■ Roth Conversion Errata. Nov 09 Practical Planner typo. The text incorrectly reads: "be reported 1/2 in 2000 and 1/2 in 2012" should have been “½ in 2011 and ½ in 2012”.
■ Password Encryption. Organizing and protecting passwords, and assuring they are identifiable in the event of disability or death is becoming a more important disability and estate planning step. Consider “KeePass,” homepage http://keepass.info. Thanks to Lynn H Lander.
■ Name a Guardian. If you’re disabled your power of attorney and health proxy will protect you. But what if a court has t appoint a guardian? Who should it select? Make your wishes known now in a guardian designation.
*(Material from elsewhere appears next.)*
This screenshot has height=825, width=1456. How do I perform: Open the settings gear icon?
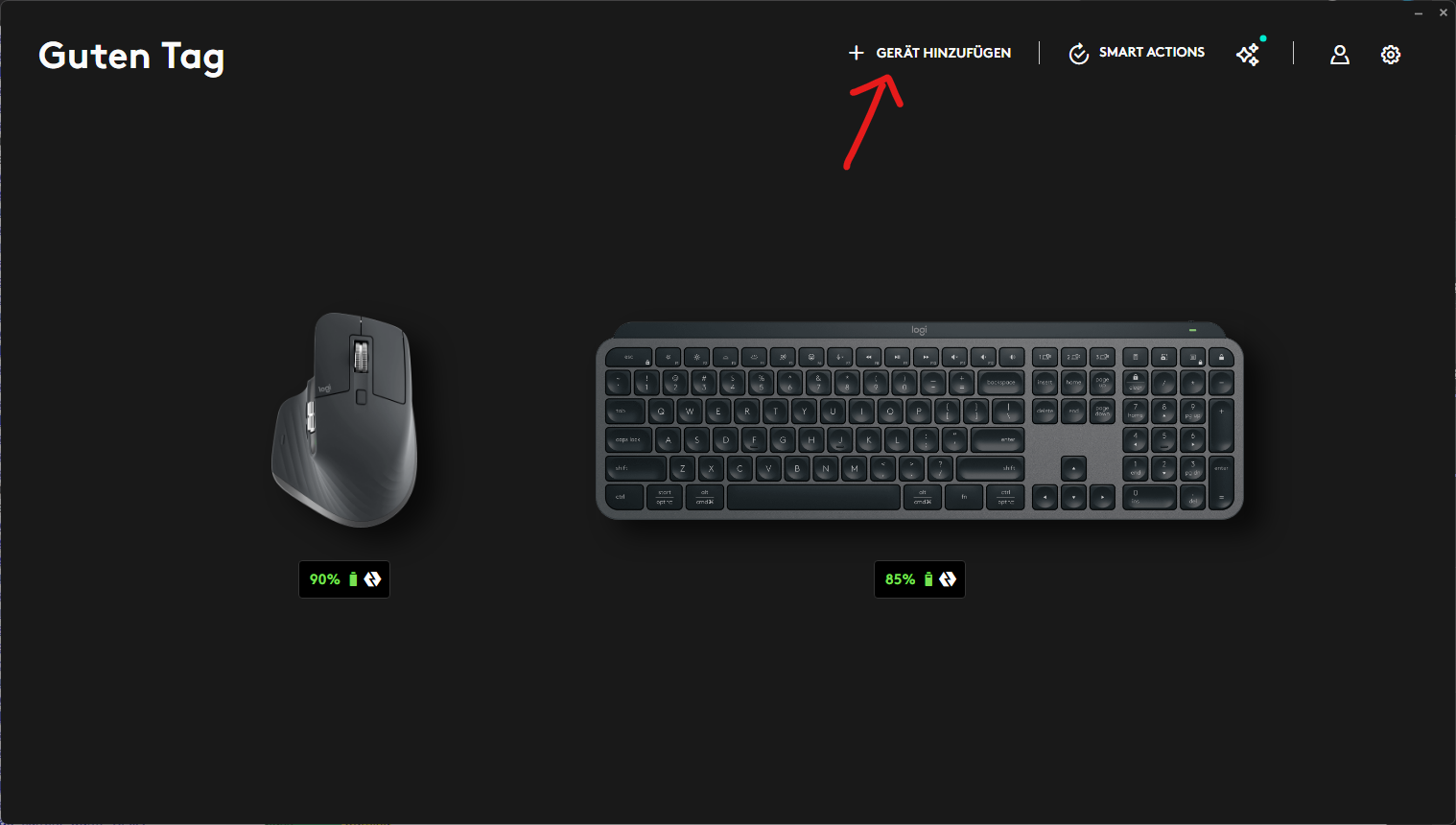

For example CT law, § 45a-645, permits you to name your own conservator for future incapacity. You have to be age 18 and of sound mind. You can designate the persons whom you desire to be appointed as conservator of your person, your estate, or both, if you are later found to be incapable of managing your affairs or incapable of caring for yourself. The designation shall be executed, witnessed and revoked in the same formality as required for a will.
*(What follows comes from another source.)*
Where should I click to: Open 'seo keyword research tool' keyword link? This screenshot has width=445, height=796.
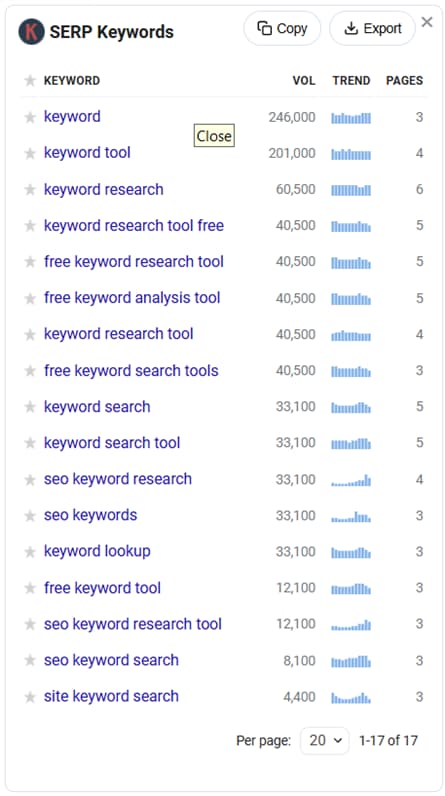(x=133, y=624)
■ Tenants in Common (TIC) Accounts. Instead of setting up separate husband/wife brokerage accounts to divide asset to fund a bypass trust you can simplify by having one account titled as TIC. While this can meet the estate tax objectives one Social Security number is on the account. So if that spouse’s Social Security number is caught up in an identity theft mess you may not have access to the entire account while the issue is resolved. TICs might be simpler, but not necessarily better.■Estate Tax. ◙Since it ain’t going away, take action. ◙ Structure irrevocable trusts as grantor trusts. With estate tax likely to be permanent and income tax rates also like to rise this is a great play since the grantor, say mom, can pay tax on trust income growing outside her estate. ◙ Reconsider permanent insurance. Whole life policies have out performed some portfolios over the last decade, the income tax benefits will be more valuable as income tax rates rise, and if owned by an insurance trust its a great estate planning play since repeal of the estate tax is almost assuredly off the table. ◙ Use split dollar arrangements to fund the payment of insurance premiums if you need to use annual gifts to help out heirs hurt by the recession. ◙ Family Limited Partnerships (FLPs) can still be great. Even if discounts are repealed they provide for control and asset protection. Lawsuits won’t disappear. FLPs will be increasingly used to shift income to lower tax bracket family members if income tax rates rise.